Tonnenweise Müll aus Einmalplastik liegt auf den Stränden der Kokosinseln (Scientific Reports)

238 Tonnen Müll haben sich laut Schätzungen australischer Wissenschaftler*innen der University of Tasmania im Jahr 2017 auf den Stränden der abgelegenen Kokosinseln befunden. Circa 95 Prozent aller Müllstücke sind zudem Plastikmüll und ungefähr 25 Prozent aller identifizierbaren Teile sogar Einmalplastik gewesen. Außerdem hat sich circa ein Viertel des Mülls in den ersten 10 Zentimetern unter der Sandoberfläche befunden. Daher glauben die Wissenschaftler*innen, dass viele Schätzungen über die Plastikverschmutzung, die allein auf dem Oberflächen-Müll beruhen, das Problem unterschätzen. Auch oberflächliche Aufräumaktionen greifen ihrer Meinung nach zu kurz. Für ihre Berechnungen haben die Forscher*innen an verschiedenen Stellen der Insel in standardisierten Verfahren nach Müll gesucht und die Ergebnisse dann auf die gesamte Inselgruppe hochgerechnet. Ihre Studie ist am 16.05.2019 im Fachmagazin Scientific Reports veröffentlicht worden.

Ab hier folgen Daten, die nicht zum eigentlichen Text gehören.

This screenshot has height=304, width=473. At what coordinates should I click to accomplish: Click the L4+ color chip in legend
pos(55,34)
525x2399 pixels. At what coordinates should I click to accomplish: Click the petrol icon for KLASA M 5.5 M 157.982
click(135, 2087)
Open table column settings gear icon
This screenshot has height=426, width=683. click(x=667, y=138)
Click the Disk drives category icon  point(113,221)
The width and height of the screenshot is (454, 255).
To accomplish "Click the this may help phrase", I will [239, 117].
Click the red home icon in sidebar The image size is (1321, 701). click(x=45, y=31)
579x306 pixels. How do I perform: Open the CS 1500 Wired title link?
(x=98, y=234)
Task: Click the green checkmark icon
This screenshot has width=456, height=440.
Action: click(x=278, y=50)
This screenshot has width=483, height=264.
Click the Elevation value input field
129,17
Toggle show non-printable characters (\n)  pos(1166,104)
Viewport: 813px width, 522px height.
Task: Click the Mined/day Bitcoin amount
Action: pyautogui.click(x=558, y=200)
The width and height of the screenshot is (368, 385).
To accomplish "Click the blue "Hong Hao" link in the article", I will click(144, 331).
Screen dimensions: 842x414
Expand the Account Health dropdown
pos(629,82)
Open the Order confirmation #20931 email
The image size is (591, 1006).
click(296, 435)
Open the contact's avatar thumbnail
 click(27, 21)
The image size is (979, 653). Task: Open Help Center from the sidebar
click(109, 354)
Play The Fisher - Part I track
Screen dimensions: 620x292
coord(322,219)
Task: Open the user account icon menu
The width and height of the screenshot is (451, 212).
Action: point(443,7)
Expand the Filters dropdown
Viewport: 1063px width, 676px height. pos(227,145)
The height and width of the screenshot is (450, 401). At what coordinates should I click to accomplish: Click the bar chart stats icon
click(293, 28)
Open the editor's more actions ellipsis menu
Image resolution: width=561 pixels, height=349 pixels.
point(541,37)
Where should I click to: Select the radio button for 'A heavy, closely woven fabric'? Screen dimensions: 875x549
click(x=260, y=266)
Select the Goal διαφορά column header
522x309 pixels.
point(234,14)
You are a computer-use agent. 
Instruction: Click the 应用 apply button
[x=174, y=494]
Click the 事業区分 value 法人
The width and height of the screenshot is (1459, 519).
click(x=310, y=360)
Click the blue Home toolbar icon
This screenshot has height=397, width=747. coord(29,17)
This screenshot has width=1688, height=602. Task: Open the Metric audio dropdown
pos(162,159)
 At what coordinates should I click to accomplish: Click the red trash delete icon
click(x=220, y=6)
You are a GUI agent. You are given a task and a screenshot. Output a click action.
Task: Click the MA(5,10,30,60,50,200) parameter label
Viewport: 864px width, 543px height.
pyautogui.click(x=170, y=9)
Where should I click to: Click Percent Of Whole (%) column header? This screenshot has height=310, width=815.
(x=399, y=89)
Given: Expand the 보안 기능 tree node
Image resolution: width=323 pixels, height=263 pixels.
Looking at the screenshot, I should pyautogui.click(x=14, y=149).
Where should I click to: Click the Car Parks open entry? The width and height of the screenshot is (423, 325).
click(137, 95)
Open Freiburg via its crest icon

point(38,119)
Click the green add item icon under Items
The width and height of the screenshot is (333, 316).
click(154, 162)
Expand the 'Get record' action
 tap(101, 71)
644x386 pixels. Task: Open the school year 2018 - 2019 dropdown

Mindestens sieben Mal ist von deutschsprachigen Medien unabhängig voneinander über die Studie geschrieben worden. Dabei ist einzig im Tagesspiegel ein an der Studie unbeteiligter Experte des Kieler Geomar Helmholtz-Zentrums für Ozeanforschung zu Wort gekommen. Er bezeichnete die Erkenntnis, dass viel Plastik unter der Strandoberfläche verborgen ist, als wenig überraschend. Zudem hielt der Experte die in der Studie vorgenommene Hochrechnung von einigen wenigen untersuchten Stellen auf die gesamte Inselgruppe für fragwürdig. Schließlich betonte er, man brauche insbesondere in Asien schnell Maßnahmen gegen Plastikmüll.

Steckbrief

Journal: Scientific Reports

Pressemitteilungen: Ja (vom Forschungsinstitut)

 

Aufgegriffen von:

  • Deutschlandfunk Nova (16.05.2019)
  • dpa: Focus Online (16.05.2019), Redaktionsnetzwerk Deutschland (16.05.2019), Spiegel Online (16.05.2019)
  • science.ORF.at (17.05.2019)
  • Spektrum.de (17.05.2019)
  • Tagesspiegel (17.05.2019)
  • Krone.at (19.05.2019)
  • NAU.ch (21.05.2019) 

 

*Protokoll: Hendrik Boldt

 

1Die Vorhersage der Auswahl von Themen seitens der Journalisten gleicht dem täglichen Blick in die Glaskugel. Haben Journalisten das entsprechende Fachjournal auf dem Schirm? Werden sie das Thema aufgreifen und berichten? Wenn ja: mit welchem Dreh? Wenn nein: Kann es sein, dass wichtige entscheidungsrelevante Forschungsergebnisse, über die berichtet werden sollte, übersehen werden? Im Science Media Newsreel dokumentiert das Team des SMC einmal pro Woche rückblickend die kongruenten Wissenschaftsthemen, die aus namentlich genannten Fachzeitschriften in Presseerzeugnissen und Internetangeboten aufgegriffen wurden. Erwähnt werden nur solche Themen, die bei unserem zugegeben unvollständigen Monitoring in mehr als fünf unterschiedlichen Redaktionen mit textlich nicht identischen Berichten aufgegriffen wurden.